News — Mar 5, 2015

For its 2015 edition the Holland Festival has, together with the Stedelijk Museum, invited British artist Liam Gillick to produce a new work on Amsterdam’s Museumplein. The Holland Festival, the leading international performing arts festival in the Netherlands, annually stages performances, concerts and events together with the Stedelijk Museum. This year, the festival and the museum will produce a work in the public space right in front of the museum. From May 30, visitors will be able to engage physically in the history of the Stedelijk Museum by participating in All-Imitate-Act.

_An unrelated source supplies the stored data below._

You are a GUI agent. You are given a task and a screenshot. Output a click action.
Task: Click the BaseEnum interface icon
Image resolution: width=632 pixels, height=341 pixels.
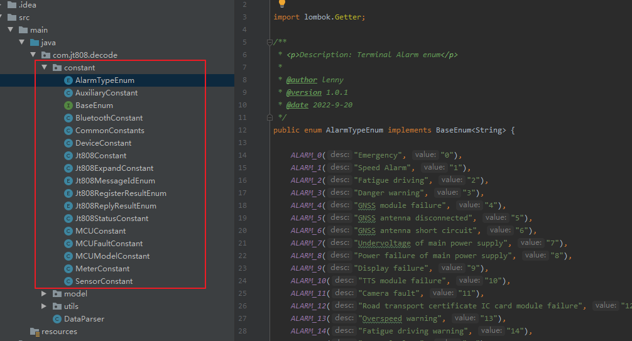68,106
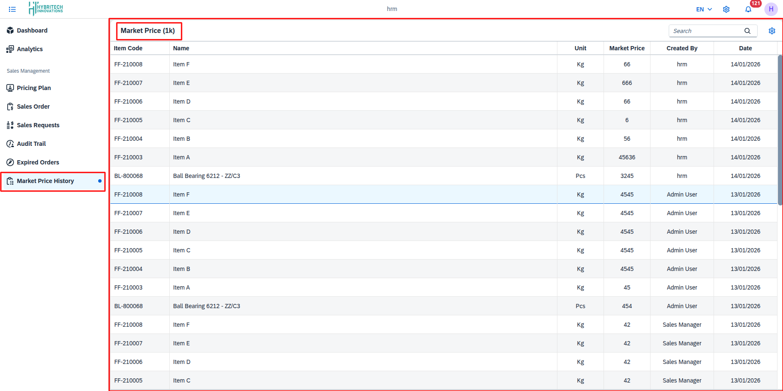This screenshot has width=783, height=391.
Task: Navigate to Sales Requests
Action: pyautogui.click(x=38, y=125)
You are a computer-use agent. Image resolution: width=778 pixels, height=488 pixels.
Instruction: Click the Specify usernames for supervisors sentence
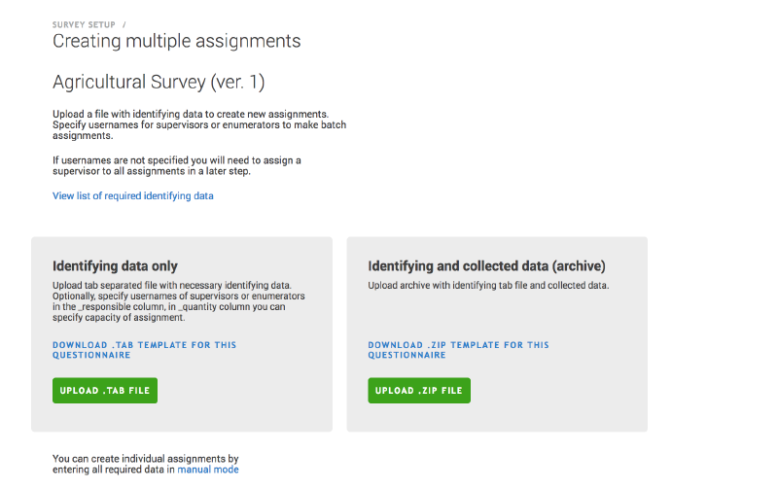tap(199, 131)
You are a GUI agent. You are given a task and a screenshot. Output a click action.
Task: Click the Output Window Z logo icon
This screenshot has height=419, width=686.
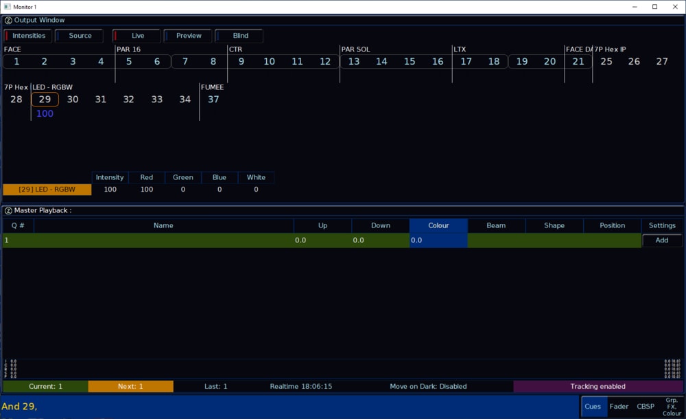8,21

Gillick is known for his art in the public domain. The meaning of his work is constantly redefined by the way the public use it. The title of All-Imitate-Act is based on a literal translation of the Greek origins of the word “pantomime”. The work consists of a series of large “head-in-the-hole” panels stretching right across the Museumplein. Instead of using typical fairground images, the figures that appear on the panels are derived from the graphic collection of the Stedelijk Museum. Using sources ranging from Malevich drawings to posters advertising hot chocolate - anyone who sticks their head through a hole becomes part of a work from the Stedelijk collection.

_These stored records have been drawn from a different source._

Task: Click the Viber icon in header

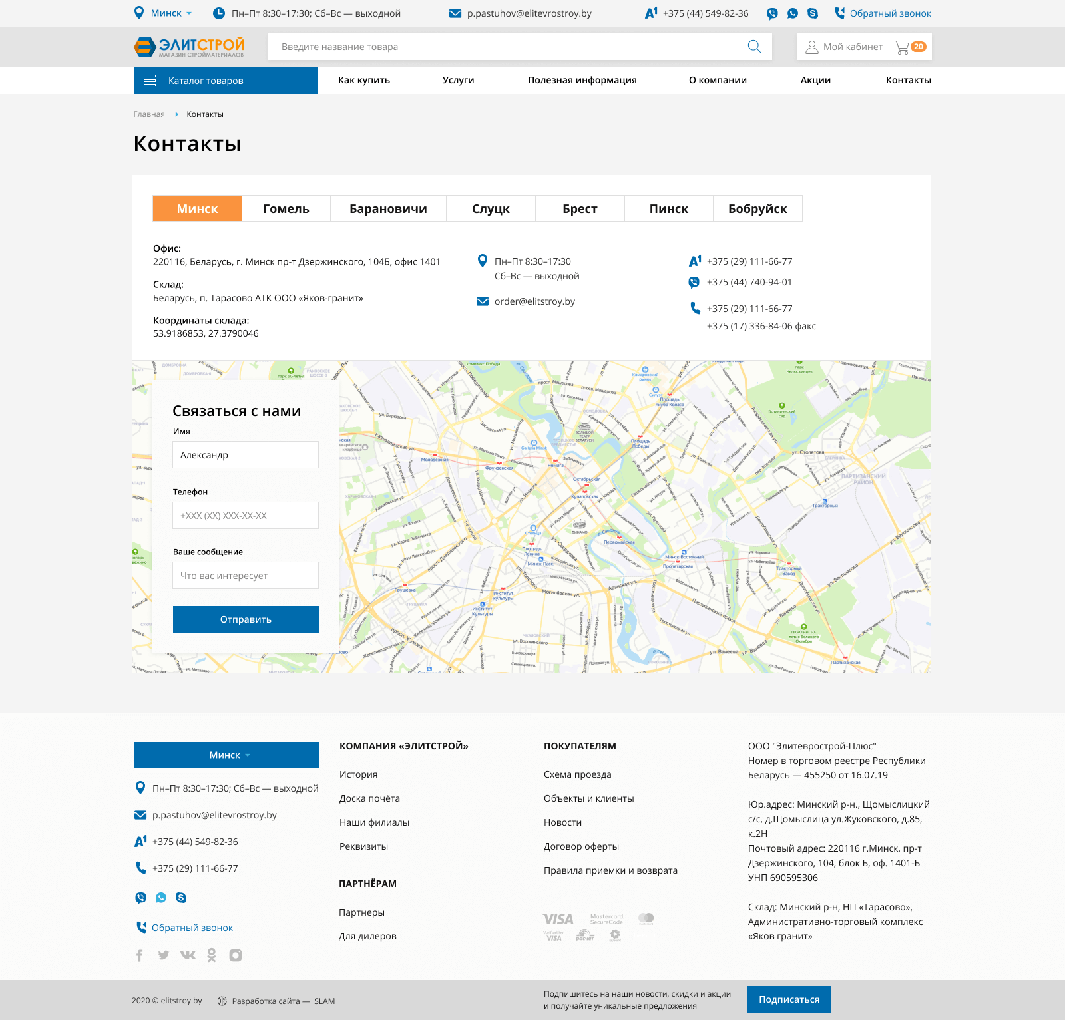Action: [x=772, y=13]
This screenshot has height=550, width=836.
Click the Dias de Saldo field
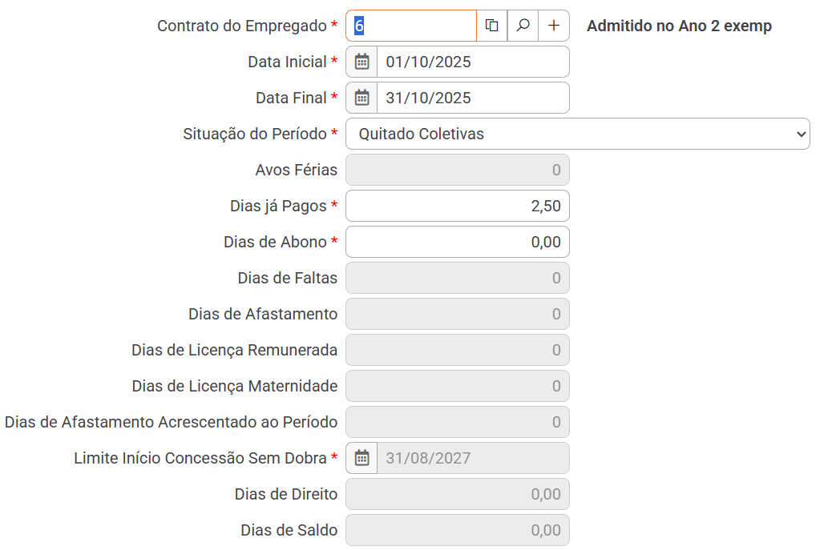pos(457,530)
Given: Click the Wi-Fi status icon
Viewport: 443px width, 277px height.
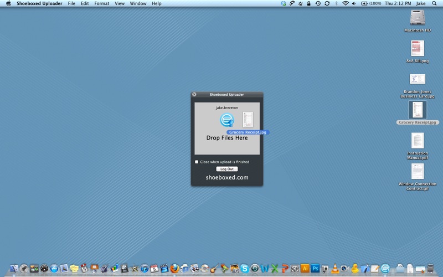Looking at the screenshot, I should 345,3.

Many of the figures show costume designs by artists and designers from the early part of the twentieth century, thereby linking the performing arts of the festival with the collection of the museum. Anyone using the work will become a participant in the festival and complete a new work for the collection. The panels face away from the museum, framing the Stedelijk in the background. Because taking photographs is encouraged but selfies are impossible, Gillick also reflects on the selfie-culture of the present day.

About the artist

Liam Gillick (1964) studied fine art at Goldsmiths College, London and lives and works in New York. Gillick is part of the generation of artists who renewed the British art-scene in the late 80's. In the early 1990's he engaged with a group of artists outside of the UK and began a series of work that exposed the new ideological control systems that emerged at the interface of leisure, work and life. He exposed the dysfunctional aspects of the modernist legacy in works such as McNamara (1992 onwards), Erasmus is Late & Ibuka! (1995 onwards), Discussion Island/Big Conference Center (1997 onwards) and Construction of One (2005 onwards). Gillick has also produced a number of short films which address the construction of the contemporary artist as a cultural figure including Margin Time (2012), The Heavenly Lagoon (2013) and Hamilton: A Film by Liam Gillick (2014).

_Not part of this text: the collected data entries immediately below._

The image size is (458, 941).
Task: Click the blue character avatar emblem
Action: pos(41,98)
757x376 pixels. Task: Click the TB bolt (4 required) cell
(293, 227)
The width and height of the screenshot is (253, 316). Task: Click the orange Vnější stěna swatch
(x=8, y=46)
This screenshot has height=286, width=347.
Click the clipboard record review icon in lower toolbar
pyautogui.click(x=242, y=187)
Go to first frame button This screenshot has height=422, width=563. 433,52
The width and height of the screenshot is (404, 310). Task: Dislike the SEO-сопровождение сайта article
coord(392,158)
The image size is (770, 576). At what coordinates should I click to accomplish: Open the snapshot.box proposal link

Gillick’s work has been a part of Documenta and the Biennales of Venice and Berlin. The Museum of Contemporary Art in Chicago, the Museum of Modern art in New York and Tate in London have hosted solo exhibitions of his work. His work is in numerous public collections including Tate, London; The Centre Pompidou in Paris; The Guggenheim Museum in New York and Bilbao; and the Museum of Modern Art in New York.

In addition, Gillick has contributed to Artforum, October, Frieze and e-flux journal. He is currently completing a book on the genealogy of the contemporary artist titled Industry and Intelligence: Contemporary Art Since 1820 for Columbia University Press.